_Work task_
All lines from the one that contains "You are a computer-use" to the end of the data must be retyped exactly. Pictures are not retyped.
===
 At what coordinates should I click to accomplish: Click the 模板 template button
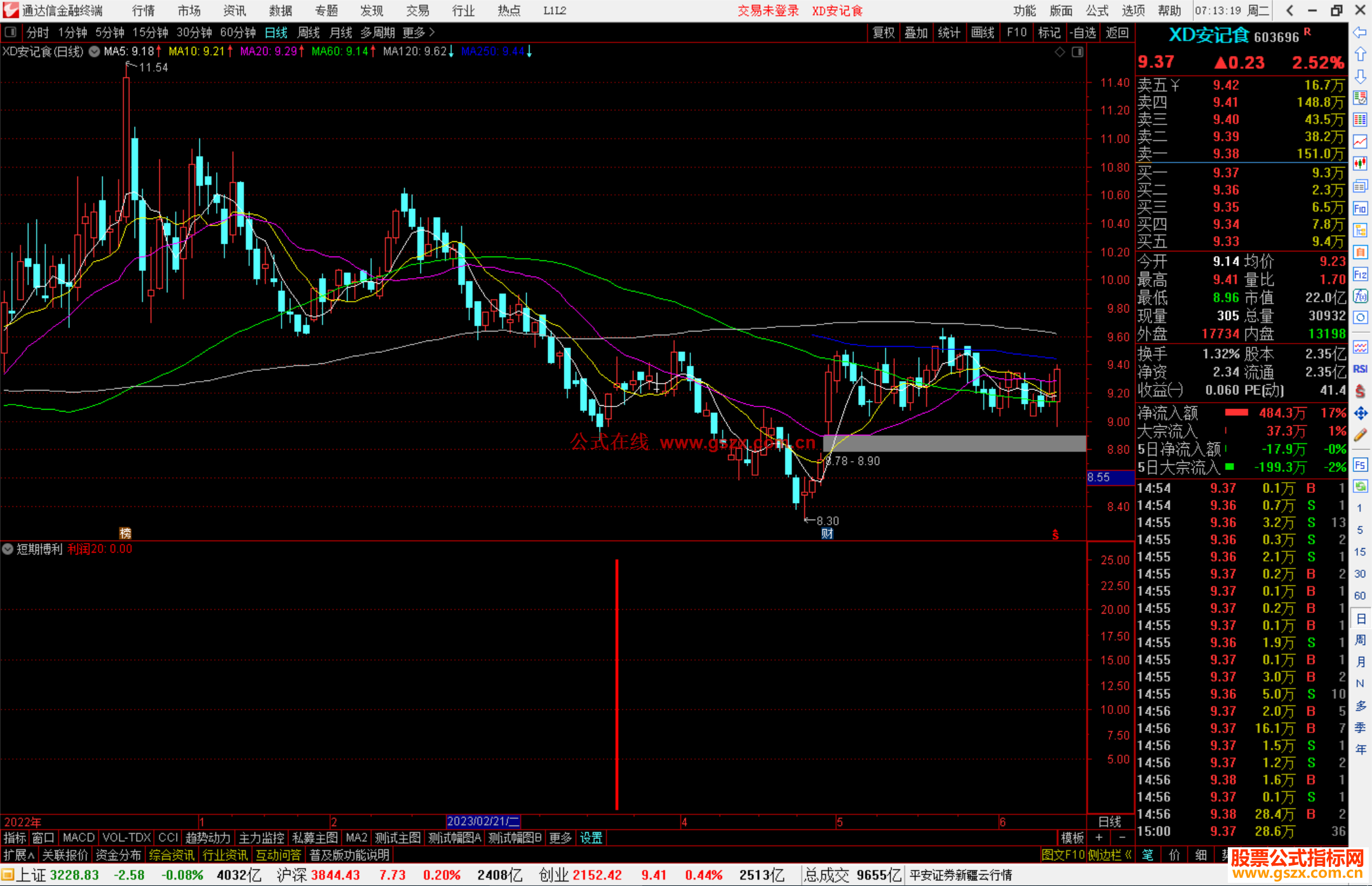point(1072,838)
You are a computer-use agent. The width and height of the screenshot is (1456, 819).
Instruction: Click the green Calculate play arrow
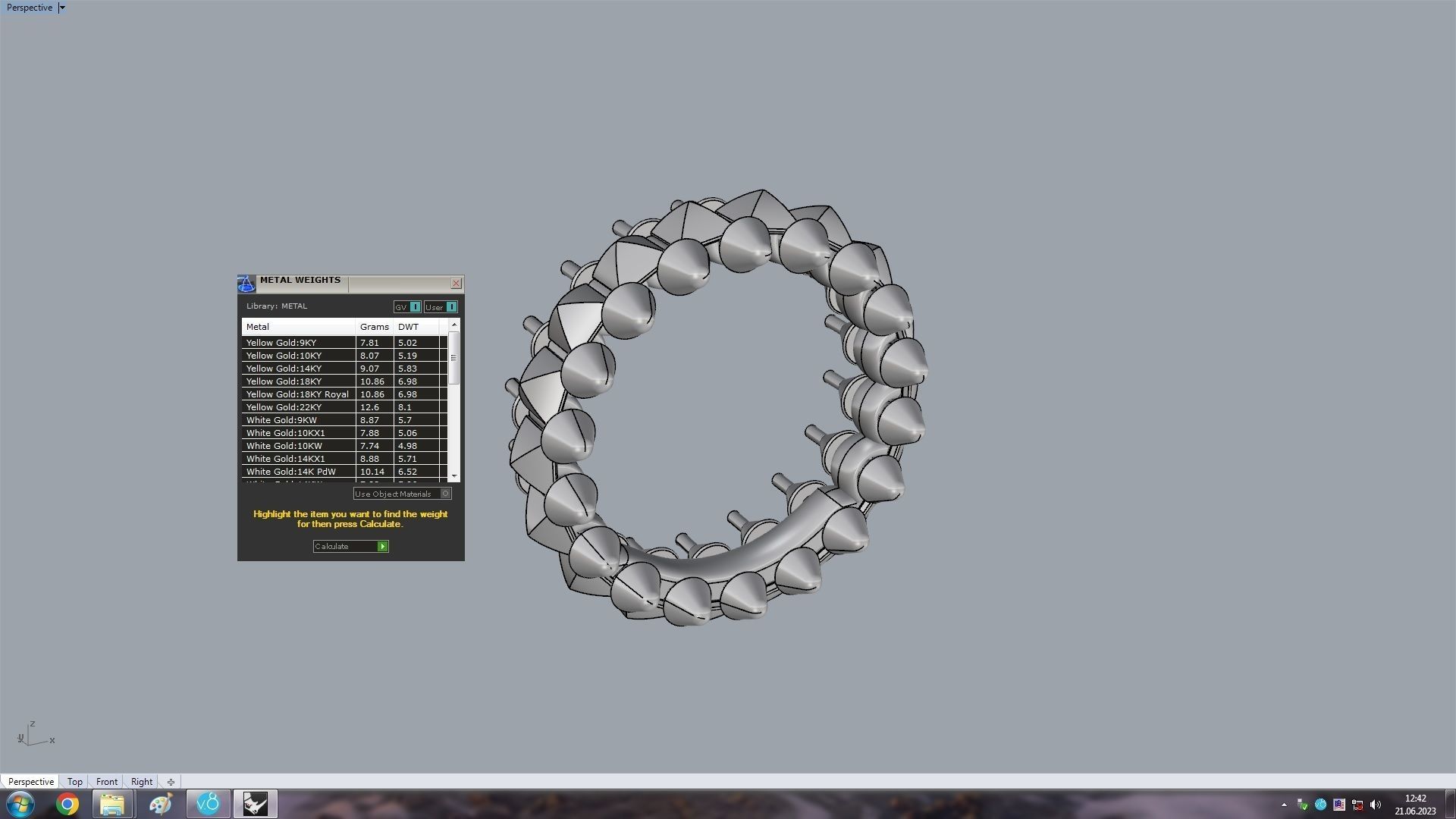pyautogui.click(x=383, y=546)
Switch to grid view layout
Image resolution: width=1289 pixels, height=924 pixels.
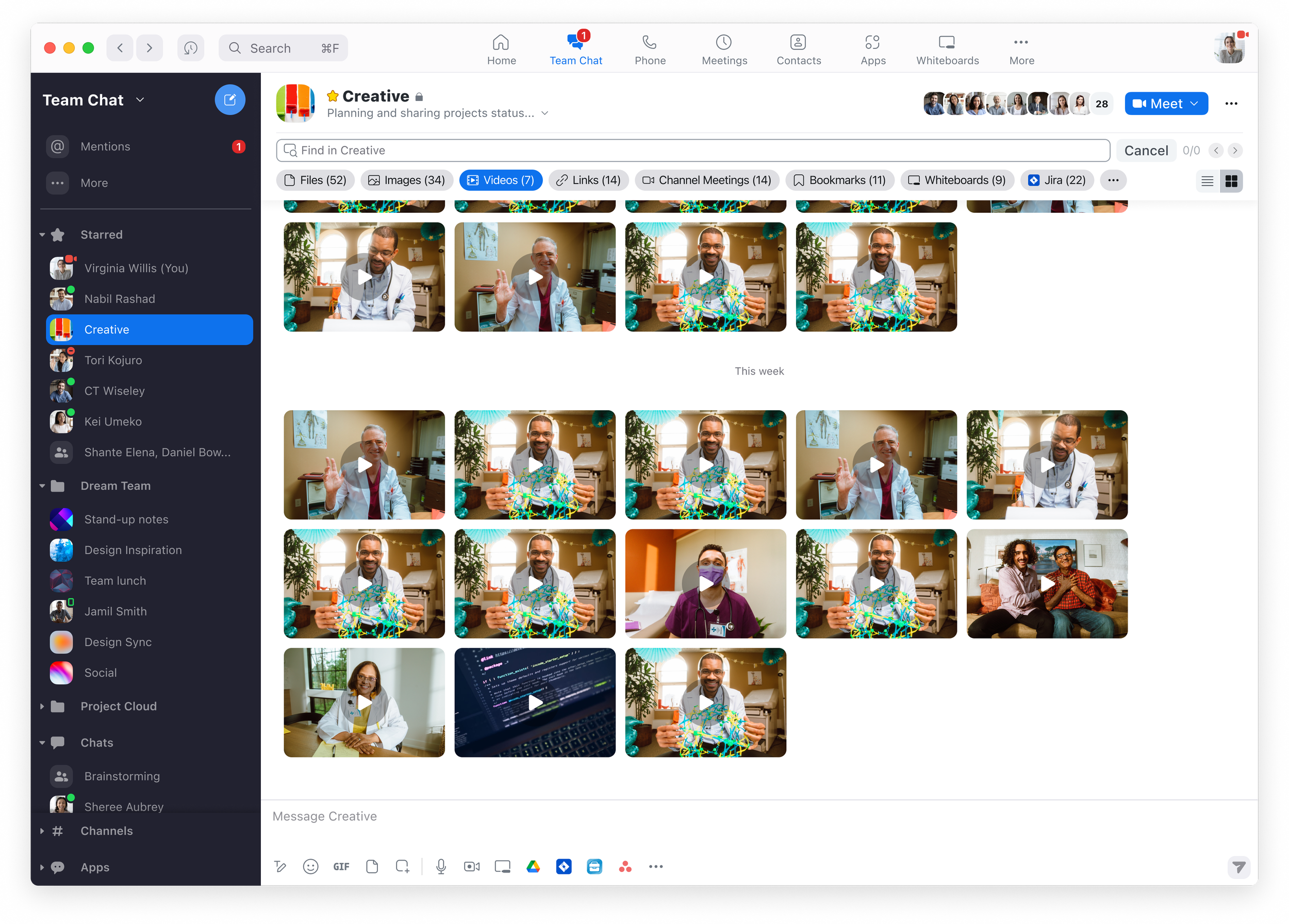click(1231, 180)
===
_Solution for this problem_
You are a computer-use agent. The width and height of the screenshot is (1456, 819).
Instruction: Click the green Calculate play arrow
pyautogui.click(x=383, y=546)
Switch to grid view layout
Image resolution: width=1289 pixels, height=924 pixels.
click(1231, 180)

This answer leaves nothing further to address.